The origin of this difference remains debated. Electrophysiological and neuroimaging studies have identified both local and remote reorganizations in all patients (tumor and ischemic). However, distant adaptations (mostly ipsilateral within the major nodes of the lesioned network and contralateral within the anatomical homologous) appear to be less efficient in acute than progressive injuries. In particular, it has been shown that the restoration of functional connectivity toward pre-injury patterns (a positive predictor long-term recovery) is more difficult to reach in acute injuries, where maladaptive responses have often been described, notably because of an imbalance of interhemispheric inhibition. In agreement with these claims, it has been reported that the fraction of stroke patients who exhibit a good level of recovery (up to 30 % in young subjects) also exhibit a clear normalization of their functional connectivity patterns.
The reasons why remote network-reorganizations are only efficient in tumor patients and a minority of stroke subjects remain unclear. The present project aims to tackle this issue. We will use a hybrid PET/fMRI machine to jointly record bold signal changes and neurotransmitter binding potential remapping. Functional adaptations will be investigated with resting state functional connectivity BOLD magnetic resonance imaging (rs-fMRI), a tool that has been proved efficient to study network reorganizations in brain damaged patients. Neurotransmitter changes will be studied using Positron Emission Tomography neurochemical imaging (PETNI). To date, to the best of our knowledge, no PETNI studies have been conducted to identify reorganizations of neurotransmitter maps in patients with focal brain lesions (let alone have combined PETNI with rs-fMRI recordings in this context). Of course, examining all brain regions, types of lesions and neurotransmitter systems is impossible in a single project. Here, we will focus on the reorganizations of GABAergic and Serotonergic neurotransmission induced by acute and slow growing focal lesions of the posterior parietal cortex (a major functional region of the human brain). More specifically, using [11C]Flumazenil and [18F]MPPF we will measure changes in GABAA and 5-HT1A receptors binding potential in parietal patients with low grade glioma (LGG) and Ischemic Stroke (IS).

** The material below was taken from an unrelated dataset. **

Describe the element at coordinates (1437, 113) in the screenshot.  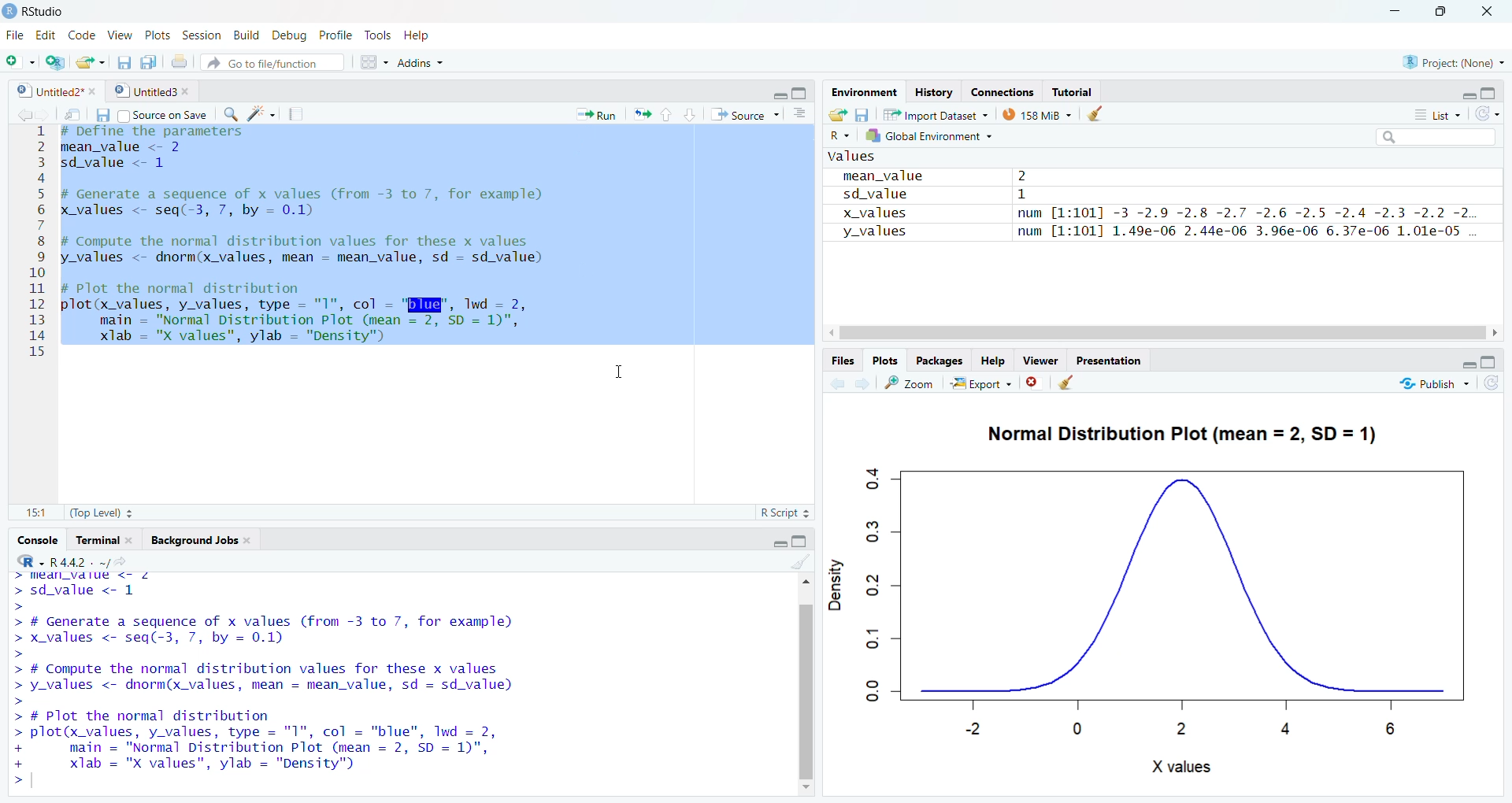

Our main objectives will be to understand how changes in GABAergic and Serotonergic neurotransmission (i) subserve efficient long-term recovery in LGG patients; (ii) differ between patients showing good (LGG, minority of IS) and poor (majority of IS) recovery; (iii) correlate with reorganizations of resting state functional connectivity. Based on the existing literature, we predict that finely-tuned normalizations of neurotransmitter and resting state connectivity maps will be observed relative to the pre-injured state, in patients with good recovery. By contrast, we anticipate coarse maladaptive regulations, within and outside functional networks, in patients with poor recovery.
At a fundamental level this proposal should improve our understanding of neurotransmitter plasticity and provide a more robust theoretical framework through which understanding how the brain adapts to focal injuries affecting major eloquent areas. At a clinical level it should help designing more efficient rehabilitation procedures by improving our understanding of post-lesional adaptive mechanisms.